Hackers trade passwords and I’m really good at it. I got some tips when I was in California. Some of my friends were really into baseball cards. I thought that was strange — collecting cardboard pictures of guys who play such a slow sport. But they liked it. They taught me that what was important in a trade was making the other guy think he was getting a good deal even when it wasn’t. I learned a lot from them. So now I have the best set of passwords on the net. My favorite is the password for the ECC Currency Exchange Security server. Cool place to visit but you don’t want to touch anything. I was pretty proud of my database (still am) but then I realized the real important stuff when it comes to hacking.
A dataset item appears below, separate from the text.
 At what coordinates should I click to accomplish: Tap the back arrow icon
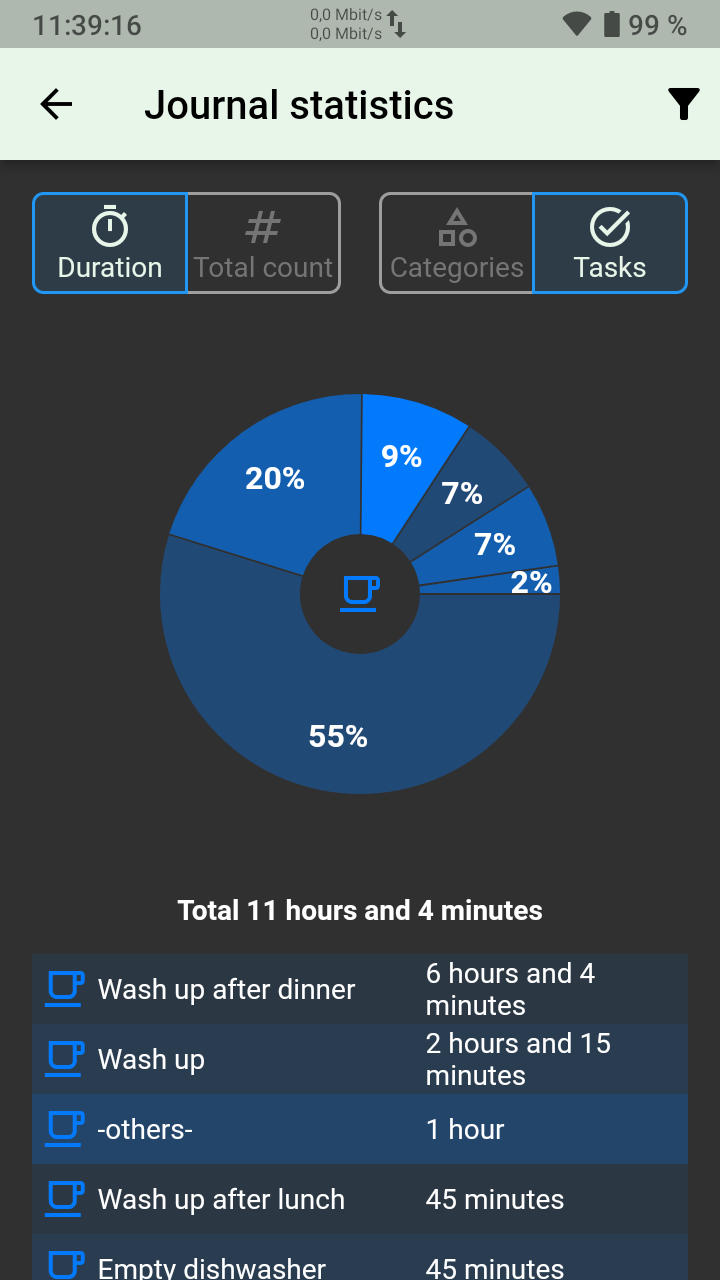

It’s not about trading for passwords, it’s about figuring them out. That’s why I built Godzilla. I wanted some major processing power to crunch intense security when I’m up against it. That... and encryption.
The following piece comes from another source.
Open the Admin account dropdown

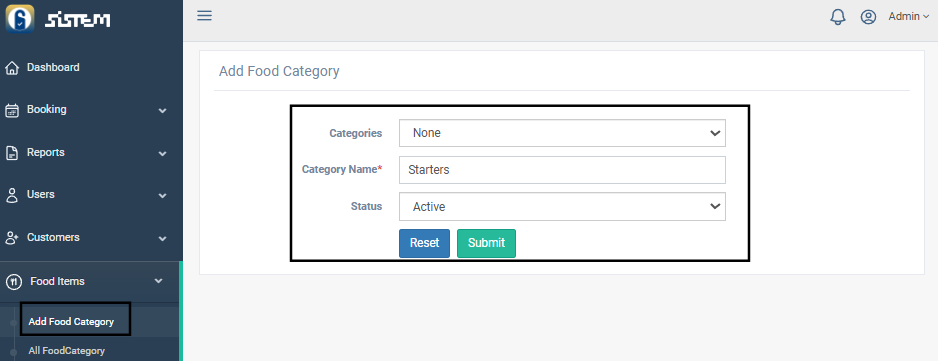click(909, 17)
I know encryption is gonna be the most important thing on the wire. ‘Cause there are all these scum out there who are gonna be stealing credit card numbers and e-cash and worming into corporate data. For scum it’s always one of two things that matter. Count on it. It’s either money cause they’re greedy jerks, or it’s some sicko motive like revenge because they hate society or something. You don’t ever, and I mean ever, find scum with a good reason to do what they do. Some say it’s fun. What’s so fun about screwing up a company’s data? What’s so fun about messing up people’s lives? I don’t get that.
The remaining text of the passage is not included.